What you are asked to do:
Note each line in the data holding the string "Panchangam" and report it.

※ ※ ※

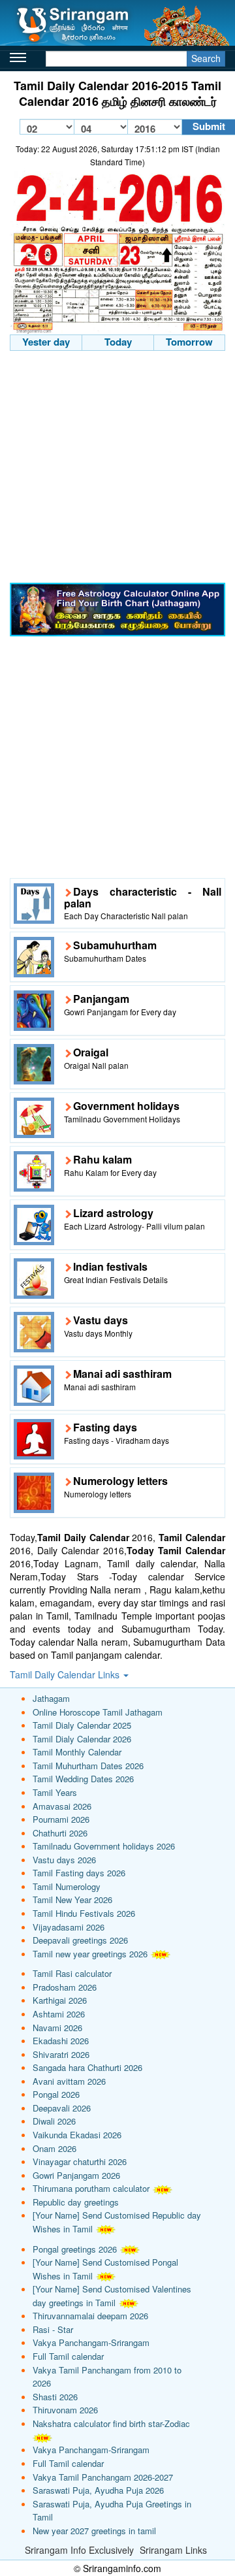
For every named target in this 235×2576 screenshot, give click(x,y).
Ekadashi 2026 (61, 2040)
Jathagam (51, 1698)
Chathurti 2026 (60, 1833)
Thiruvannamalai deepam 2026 (90, 2315)
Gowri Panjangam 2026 (76, 2175)
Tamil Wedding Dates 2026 (83, 1778)
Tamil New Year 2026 (72, 1899)
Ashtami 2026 (59, 2014)
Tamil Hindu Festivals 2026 (84, 1913)
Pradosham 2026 (65, 1987)
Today (118, 341)
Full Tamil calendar (68, 2356)
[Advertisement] (117, 468)
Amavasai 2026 (62, 1806)
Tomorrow (189, 341)
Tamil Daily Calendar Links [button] (66, 1674)
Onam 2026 (54, 2148)
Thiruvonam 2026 (65, 2410)
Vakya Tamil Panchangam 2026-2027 (103, 2477)
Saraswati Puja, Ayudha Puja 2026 (98, 2490)
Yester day (46, 341)
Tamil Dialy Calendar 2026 (82, 1739)
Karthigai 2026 (60, 2000)
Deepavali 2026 (62, 2108)
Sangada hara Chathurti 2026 (87, 2067)
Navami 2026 (57, 2027)
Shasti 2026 (55, 2396)
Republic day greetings (76, 2202)
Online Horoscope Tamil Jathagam (98, 1712)
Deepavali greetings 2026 (80, 1940)
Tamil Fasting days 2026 (79, 1873)
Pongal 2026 (56, 2094)
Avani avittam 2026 (69, 2081)
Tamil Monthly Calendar (77, 1752)
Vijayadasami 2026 (68, 1927)
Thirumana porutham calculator (91, 2188)
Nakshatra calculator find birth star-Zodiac (111, 2423)
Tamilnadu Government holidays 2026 (104, 1846)
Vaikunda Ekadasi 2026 (77, 2134)
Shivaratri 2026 (61, 2054)
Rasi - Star (53, 2329)
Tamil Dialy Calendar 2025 (82, 1725)
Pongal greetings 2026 (75, 2249)
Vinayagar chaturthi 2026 (80, 2161)
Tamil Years (55, 1792)
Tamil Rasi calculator (72, 1973)
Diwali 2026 (54, 2121)
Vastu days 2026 (64, 1859)
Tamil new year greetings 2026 (90, 1954)
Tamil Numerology (67, 1886)
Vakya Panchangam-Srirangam (91, 2342)
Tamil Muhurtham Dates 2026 (88, 1765)
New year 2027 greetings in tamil (94, 2530)
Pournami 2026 (61, 1819)
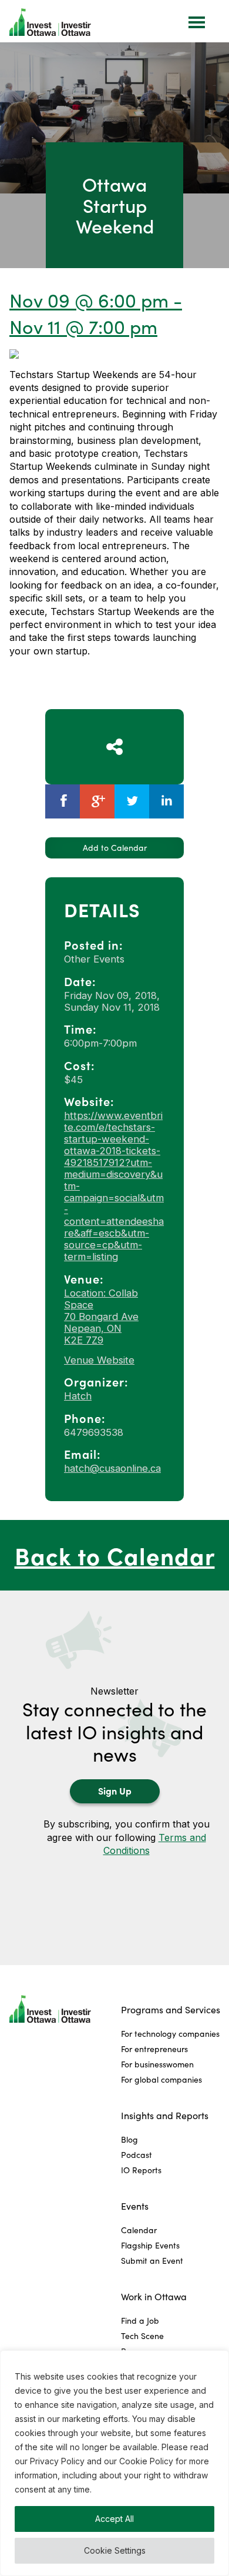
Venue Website (99, 1360)
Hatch (78, 1396)
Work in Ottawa (154, 2296)
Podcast (136, 2154)
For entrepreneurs (154, 2048)
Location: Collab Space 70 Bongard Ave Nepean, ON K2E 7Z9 (101, 1316)
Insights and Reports (164, 2115)
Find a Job (140, 2320)
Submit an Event (152, 2260)
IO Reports (141, 2170)
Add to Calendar (115, 847)
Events (135, 2206)
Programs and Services (170, 2009)
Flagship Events (150, 2245)
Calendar (139, 2230)
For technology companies (170, 2033)
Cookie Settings (115, 2550)
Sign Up (115, 1790)
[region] (114, 2463)
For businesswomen (157, 2064)
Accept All (114, 2519)
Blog (129, 2139)
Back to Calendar (115, 1555)
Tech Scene (142, 2335)
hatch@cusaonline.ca (112, 1468)
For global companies (161, 2079)
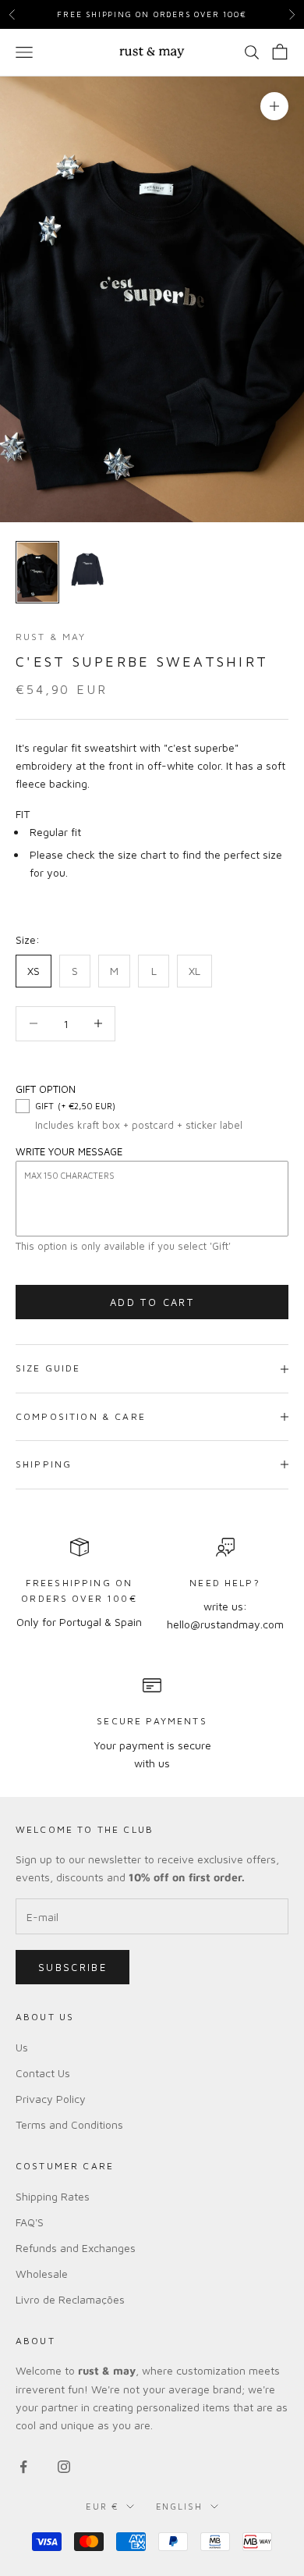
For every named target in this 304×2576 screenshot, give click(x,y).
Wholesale (42, 2273)
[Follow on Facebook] (23, 2467)
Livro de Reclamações (70, 2299)
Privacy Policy (51, 2098)
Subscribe (72, 1967)
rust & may (51, 636)
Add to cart (152, 1302)
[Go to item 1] (37, 572)
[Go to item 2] (87, 572)
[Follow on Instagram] (64, 2467)
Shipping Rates (53, 2196)
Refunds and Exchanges (76, 2247)
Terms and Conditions (69, 2124)
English (179, 2506)
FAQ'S (30, 2222)
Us (22, 2047)
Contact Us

※ ※ ※

Expected output:
Vakya Tamil Panchangam 2026-2027 (103, 2477)
Vakya Panchangam-Srirangam (91, 2342)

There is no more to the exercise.